Vor den Küsten Europas spielt sich eine humanitäre Katastrophe ab: 1089 Menschen ertranken seit Beginn des Jahres, auf der Flucht vor Krieg und Hunger. Die EU weigert sich nach wie vor, Korridore für diese Menschen zu öffnen. Die Antwort darauf kann nicht sein, sich in Nationalismen, einer "Wir zuerst"-Mentalität oder dem klassischen "Erste-Welt-Dritte-Welt" Muster zu verrennen, denn das wird das Problem langfristig auf keinen Fall lösen, sondern verschärfen.
Kurzfristig muss es möglich sein, eine einheitliche, humane, europäische Migrationspolitik zu entwickeln, die alle Staaten gleichermaßen in die Verantwortung nimmt. Das Dublin-Verfahren ist gescheitert, Europa benötigt ein adäquateres System. Deutschland muss sich Gedanken machen, wie sich eine positive Integration, frei von Nützlichkeitsrassismus gestalten lässt. Unter positiver Integration verstehe ich auch, dass in einem Einwanderungsland, wie Deutschland es ist, sich mit Selbstverständlichkeit dem geöffnet wird, was vielleicht erst einmal fremd erscheint. Ich kenne genügend junge Deutsche, die genau das tun, Tag für Tag, und es scheint sie zu bereichern.

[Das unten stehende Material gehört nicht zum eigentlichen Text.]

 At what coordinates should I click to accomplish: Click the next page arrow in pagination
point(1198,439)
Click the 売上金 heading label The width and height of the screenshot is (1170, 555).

Langfristig müssen Fluchtursachen bekämpft werden. Wirtschaftliche Förderungsprogramme vor Ort sind ungemein wichtig, mit dem Ziel Menschen vor Ort ein autarkes Leben, ohne die Schaffung neuer Abhängigkeiten, zu garantieren. Die immensen Waffenexporte müssen unter allen Umständen eingestellt werden. Es gibt friedlichere, zukunftsweisendere Industrien, auf der sich eine sozial gerechte Gesellschaft in Deutschland aufbauen lässt, als die Rüstungsindustrie.